▸ **Data section**
——————————

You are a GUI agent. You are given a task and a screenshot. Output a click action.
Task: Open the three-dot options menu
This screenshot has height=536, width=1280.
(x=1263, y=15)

——————————

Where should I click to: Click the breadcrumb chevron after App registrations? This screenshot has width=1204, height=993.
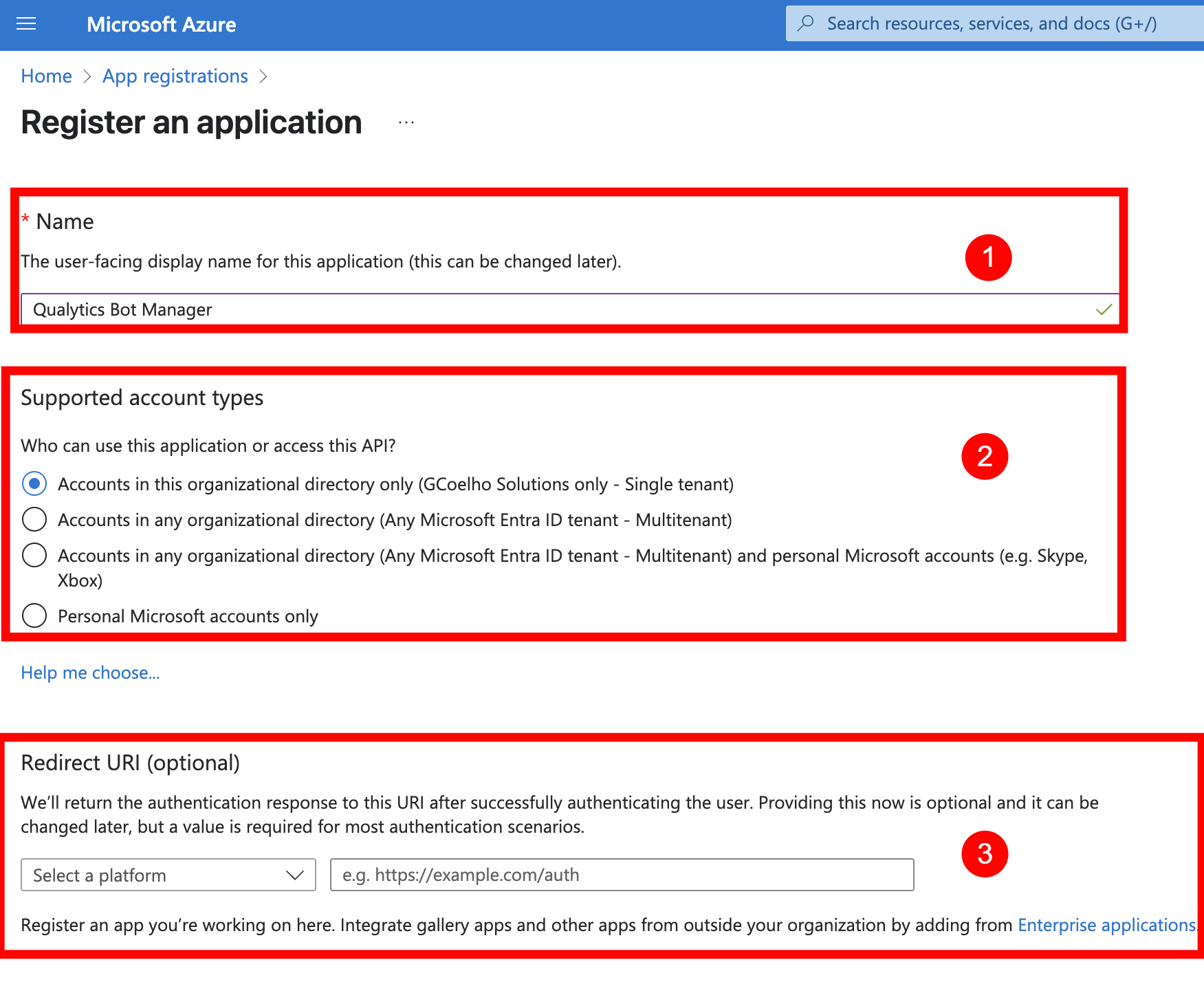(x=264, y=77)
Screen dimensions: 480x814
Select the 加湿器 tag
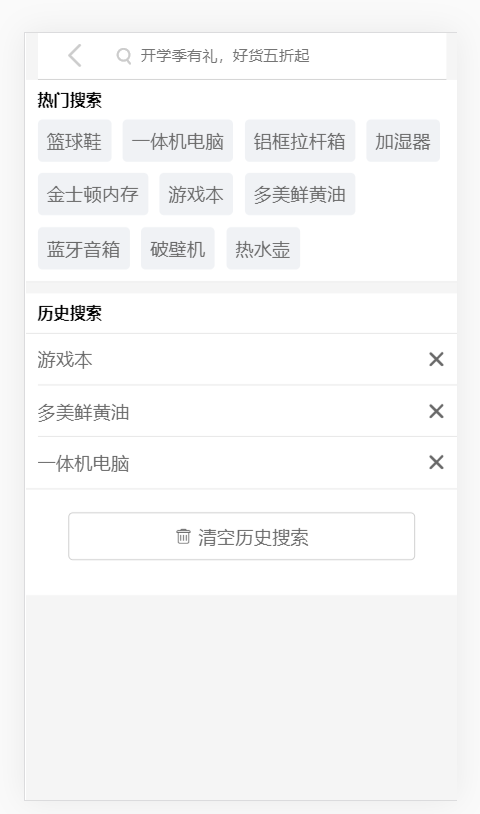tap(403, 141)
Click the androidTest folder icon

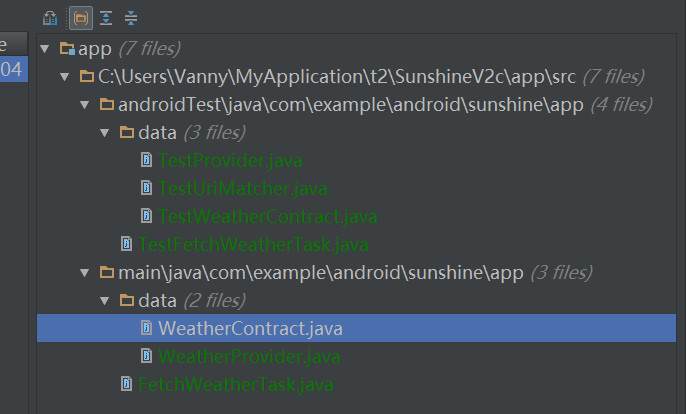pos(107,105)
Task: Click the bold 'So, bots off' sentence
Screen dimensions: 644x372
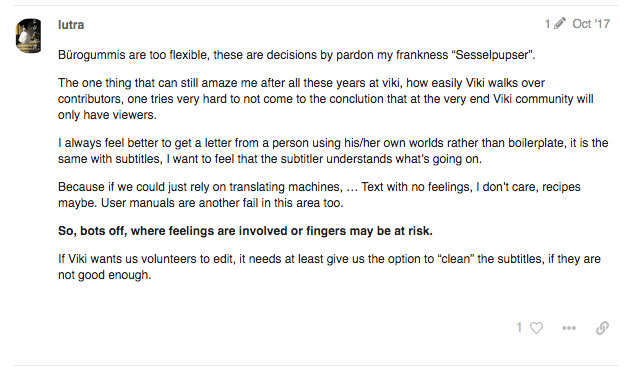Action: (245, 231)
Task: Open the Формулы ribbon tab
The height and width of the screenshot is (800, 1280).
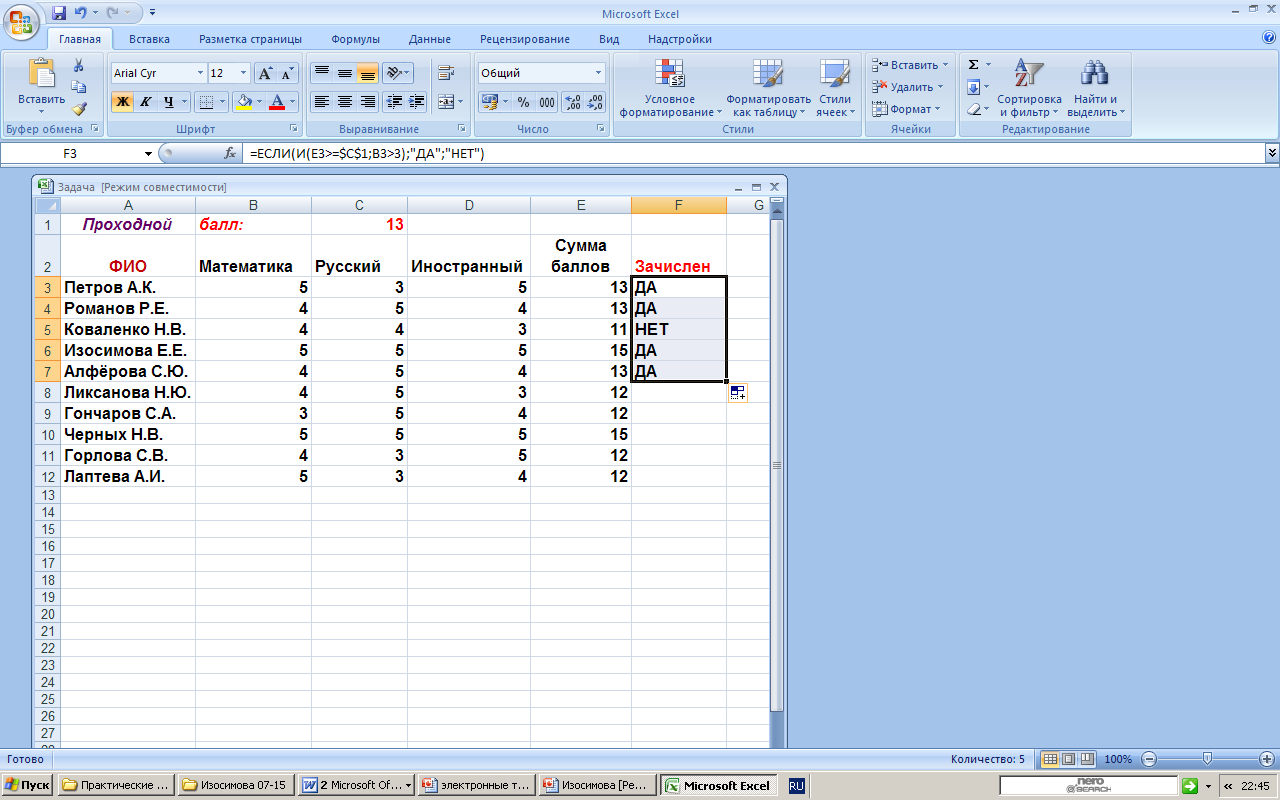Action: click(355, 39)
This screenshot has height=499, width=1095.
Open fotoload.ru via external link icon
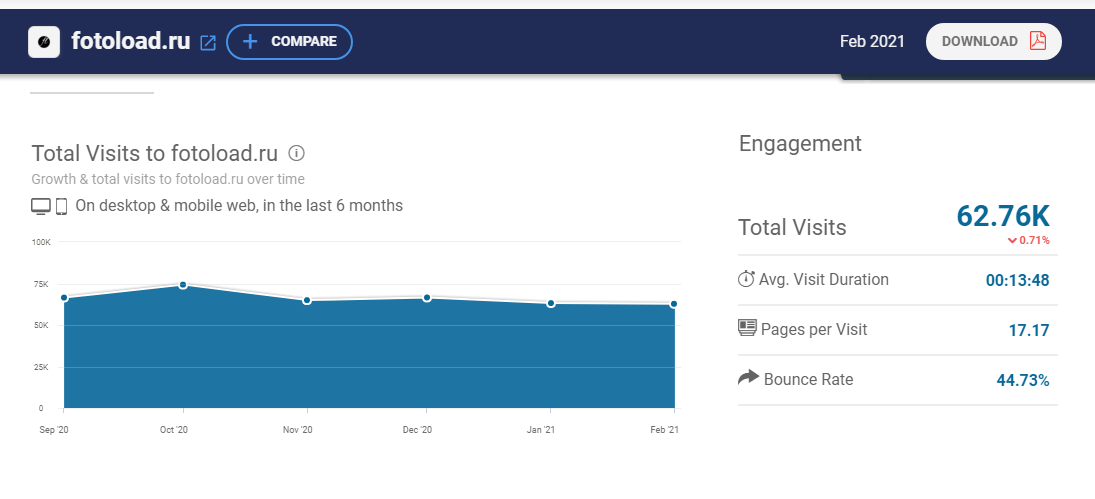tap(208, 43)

——————————

In the items, edit everything from the line with "You are a GUI" down to the line with "(x=1263, y=15)" so that "three-dot" becomes "kebab", leaving the rest unchanged, and give only those lines.

You are a GUI agent. You are given a task and a screenshot. Output a click action.
Task: Open the kebab options menu
This screenshot has height=536, width=1280.
(x=1263, y=15)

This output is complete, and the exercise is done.